You guys sound like the biggest nerds ever. I mean, D&D nerdy. Jeeze. Oh, and, I’m going to create the Greatest Logo Ever ™ for you, so that dad’s logo doesn’t ruin your site. *ooooohhhhhh… hi dad….* bye!
But, I still luvs your podcast, it’s funny… Dan, go to http://www.braingle.com, create an account, and play Werewolf. NOW. Or I’ll hit you. I mean…. heh… heh…
“Title card: two years later”. Why wouldn’t it be, I don’t know, two -weeks- later? The people who made this movie obviously -hated- it. I mean, -really- hated it.
This comment has been removed by the author.
My niece is apparently listening to me swear and drink via the magic of podcasting. Great. I mean, it’s my avuncular duty to lead my young charges astray, but still…
Talking bear that’s the talk of the town? Psh, you’re the biggest nerd -ever-. But we still luv you back here in MA.
And, what do you want your non-sucky logo to look like?
What does avuncular mean?
HHHHHEEEEEEELLLLLLLOOOOOOOOOO?????????????????

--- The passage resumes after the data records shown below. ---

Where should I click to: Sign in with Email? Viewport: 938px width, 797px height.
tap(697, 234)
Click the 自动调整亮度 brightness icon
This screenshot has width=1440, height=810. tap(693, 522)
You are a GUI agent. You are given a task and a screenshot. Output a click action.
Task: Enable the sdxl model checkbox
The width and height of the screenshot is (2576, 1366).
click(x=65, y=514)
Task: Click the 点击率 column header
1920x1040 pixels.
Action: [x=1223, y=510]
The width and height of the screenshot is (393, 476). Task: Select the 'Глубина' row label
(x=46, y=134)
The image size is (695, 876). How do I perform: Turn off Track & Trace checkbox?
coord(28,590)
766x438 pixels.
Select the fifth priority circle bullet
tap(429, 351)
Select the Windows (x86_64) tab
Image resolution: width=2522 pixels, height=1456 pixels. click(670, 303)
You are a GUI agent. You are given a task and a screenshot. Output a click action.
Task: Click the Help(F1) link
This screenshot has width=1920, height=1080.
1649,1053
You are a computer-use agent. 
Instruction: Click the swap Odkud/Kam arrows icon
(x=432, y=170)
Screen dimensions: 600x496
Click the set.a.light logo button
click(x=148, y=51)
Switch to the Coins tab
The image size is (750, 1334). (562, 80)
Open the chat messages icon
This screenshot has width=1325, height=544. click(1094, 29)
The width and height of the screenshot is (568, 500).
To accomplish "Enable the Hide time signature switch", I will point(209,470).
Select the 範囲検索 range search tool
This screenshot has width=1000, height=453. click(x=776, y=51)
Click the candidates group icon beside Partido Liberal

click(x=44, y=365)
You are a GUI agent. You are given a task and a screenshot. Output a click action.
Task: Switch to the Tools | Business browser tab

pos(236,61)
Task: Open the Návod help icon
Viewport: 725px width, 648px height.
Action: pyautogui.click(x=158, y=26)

And, -Dad- introduced me to this. It’s nice to hear you care, though.
My niece, ladies and gentlemen! GOODNIGHT!
P.S. – Kate:
avuncular
avun·cu·lar
\ə-ˈvəŋ-kyə-lər\
Function:
adjective
Etymology:
Latin avunculus maternal uncle — more at uncle
Date:
1831
1 : of or relating to an uncle
2 : suggestive of an uncle especially in kindliness or geniality (avuncular indulgence)
Four years later, and these comments still pack a punch.
Four years later, and these comments still pack a punch.
Eight years later, and these comments still pack a punch.
It sounds as if Eliott was describing The Smurfs movie when he was pitching his script, but this was recorded before the smurfs right? I’m confused.
The Principal’s daughter who wants that oddly-designed clique taxonomy would grow up to create the gangs in “The Warriors”.
Fourteen years later, and these comments still pack a punch.